(Supplied material)

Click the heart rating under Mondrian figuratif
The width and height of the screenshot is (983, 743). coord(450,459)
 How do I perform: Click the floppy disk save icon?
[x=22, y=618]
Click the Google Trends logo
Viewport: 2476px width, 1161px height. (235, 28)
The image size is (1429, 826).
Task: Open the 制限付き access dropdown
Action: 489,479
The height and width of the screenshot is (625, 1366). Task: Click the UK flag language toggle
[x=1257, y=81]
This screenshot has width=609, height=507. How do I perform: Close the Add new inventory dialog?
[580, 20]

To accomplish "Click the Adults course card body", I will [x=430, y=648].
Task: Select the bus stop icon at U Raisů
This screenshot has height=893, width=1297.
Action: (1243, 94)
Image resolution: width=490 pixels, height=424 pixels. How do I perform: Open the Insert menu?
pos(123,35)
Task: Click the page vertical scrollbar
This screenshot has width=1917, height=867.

(End Supplied material)

- _Assigned task_: Top to bottom, transcribe every line above exactly.

- _Written solution_:
Click the heart rating under Mondrian figuratif
The width and height of the screenshot is (983, 743). coord(450,459)
 How do I perform: Click the floppy disk save icon?
[x=22, y=618]
Click the Google Trends logo
Viewport: 2476px width, 1161px height. (235, 28)
The image size is (1429, 826).
Task: Open the 制限付き access dropdown
Action: 489,479
The height and width of the screenshot is (625, 1366). Task: Click the UK flag language toggle
[x=1257, y=81]
This screenshot has width=609, height=507. How do I perform: Close the Add new inventory dialog?
[580, 20]

To accomplish "Click the Adults course card body", I will [x=430, y=648].
Task: Select the bus stop icon at U Raisů
This screenshot has height=893, width=1297.
Action: (1243, 94)
Image resolution: width=490 pixels, height=424 pixels. How do I perform: Open the Insert menu?
pos(123,35)
Task: Click the page vertical scrollbar
This screenshot has width=1917, height=867.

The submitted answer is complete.